5. The apparatus for improving standby efficiency of a handheld device according to claim 1, wherein the low-voltage difference voltage stabilizer comprises a reference power supply, a first voltage divider resistor, a second voltage divider resistor, an error amplifier and a driving transistor; wherein a non-inverting input terminal of the error amplifier is connected to the reference power supply, an output terminal of the error amplifier is connected to a gate of the driving transistor, a drain of the driving transistor is connected to the power supply, the first voltage divider resistor and the second voltage divider resistor that are connected in series are arranged between the source of the driving transistor and the ground, and an inverting input terminal of the error amplifier is connected between the first voltage divider resistor and the second voltage divider resistor.

6. The apparatus for improving standby efficiency of a handheld device according to claim 5, wherein a decoupling capacitor is further arranged between the source of the driving transistor and the ground, the decoupling capacitor is connected in parallel to the first voltage divider resistor and the second voltage divider resistor that are connected in series.

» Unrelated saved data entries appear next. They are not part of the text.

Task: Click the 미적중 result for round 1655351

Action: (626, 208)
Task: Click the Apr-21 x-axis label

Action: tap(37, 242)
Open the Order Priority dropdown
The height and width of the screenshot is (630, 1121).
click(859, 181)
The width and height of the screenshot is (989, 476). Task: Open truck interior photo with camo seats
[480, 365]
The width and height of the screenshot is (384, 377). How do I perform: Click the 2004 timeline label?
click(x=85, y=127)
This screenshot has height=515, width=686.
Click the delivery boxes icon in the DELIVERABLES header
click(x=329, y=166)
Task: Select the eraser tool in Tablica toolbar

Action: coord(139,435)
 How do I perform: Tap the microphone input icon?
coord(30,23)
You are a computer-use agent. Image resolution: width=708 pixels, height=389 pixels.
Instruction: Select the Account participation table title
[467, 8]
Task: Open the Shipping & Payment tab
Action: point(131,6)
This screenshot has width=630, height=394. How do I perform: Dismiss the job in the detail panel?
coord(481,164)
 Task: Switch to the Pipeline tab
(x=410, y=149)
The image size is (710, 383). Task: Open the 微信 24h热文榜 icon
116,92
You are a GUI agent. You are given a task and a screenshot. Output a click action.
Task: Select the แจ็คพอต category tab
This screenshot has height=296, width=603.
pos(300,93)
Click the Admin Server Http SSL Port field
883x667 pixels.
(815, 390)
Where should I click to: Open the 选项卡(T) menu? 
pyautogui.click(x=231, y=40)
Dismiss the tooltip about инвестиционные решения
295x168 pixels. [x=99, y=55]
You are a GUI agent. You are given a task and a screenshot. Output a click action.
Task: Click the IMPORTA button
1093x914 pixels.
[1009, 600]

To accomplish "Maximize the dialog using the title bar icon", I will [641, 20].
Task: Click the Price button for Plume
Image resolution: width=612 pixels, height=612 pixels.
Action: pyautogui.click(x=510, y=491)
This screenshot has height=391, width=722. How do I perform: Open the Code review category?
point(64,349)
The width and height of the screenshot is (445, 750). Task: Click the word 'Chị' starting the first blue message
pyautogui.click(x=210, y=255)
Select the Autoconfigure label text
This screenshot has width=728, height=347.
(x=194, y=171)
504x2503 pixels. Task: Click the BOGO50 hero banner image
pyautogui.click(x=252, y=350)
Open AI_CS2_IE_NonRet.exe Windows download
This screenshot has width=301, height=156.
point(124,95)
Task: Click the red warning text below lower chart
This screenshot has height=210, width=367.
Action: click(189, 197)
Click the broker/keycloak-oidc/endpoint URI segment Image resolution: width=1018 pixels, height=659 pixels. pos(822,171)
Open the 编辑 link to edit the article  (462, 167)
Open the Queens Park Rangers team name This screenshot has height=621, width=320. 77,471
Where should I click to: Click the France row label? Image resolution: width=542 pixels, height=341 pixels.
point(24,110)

7. The apparatus for improving standby efficiency of a handheld device according to claim 1, the apparatus further comprising a bias circuit and a source follower; wherein the bias circuit is connected to a gate of the source follower, a source of the source follower is connected to the output port of the low-voltage difference voltage stabilizer, and a drain of the source follower is grounded.

8. A method for improving standby efficiency of a handheld device, applied to a terminal, the method comprising: judging a state of the handheld device at a current time, and when the handheld device is in an activated state, supplying power for the handheld device by using an output voltage of a direct/direct (DC/DC) converter; or when the handheld device is in a standby state, supplying power for the handheld device by using an output voltage of a low-voltage difference voltage stabilizer.

9. The method for improving standby efficiency of a handheld device according to claim 8, wherein prior to the supplying power for the handheld device by using an output voltage of a direct/direct (DC/DC) converter, the method further comprises: filtering the output voltage of the DC/DC converter.

10. The method for improving standby efficiency of a handheld device according to claim 8, wherein prior to the supplying power for the handheld device by using an output voltage of a low-voltage difference voltage stabilizer, the method further comprises: performing overshoot protection for the output voltage of the low-voltage difference voltage stabilizer by using a bias circuit and a source follower.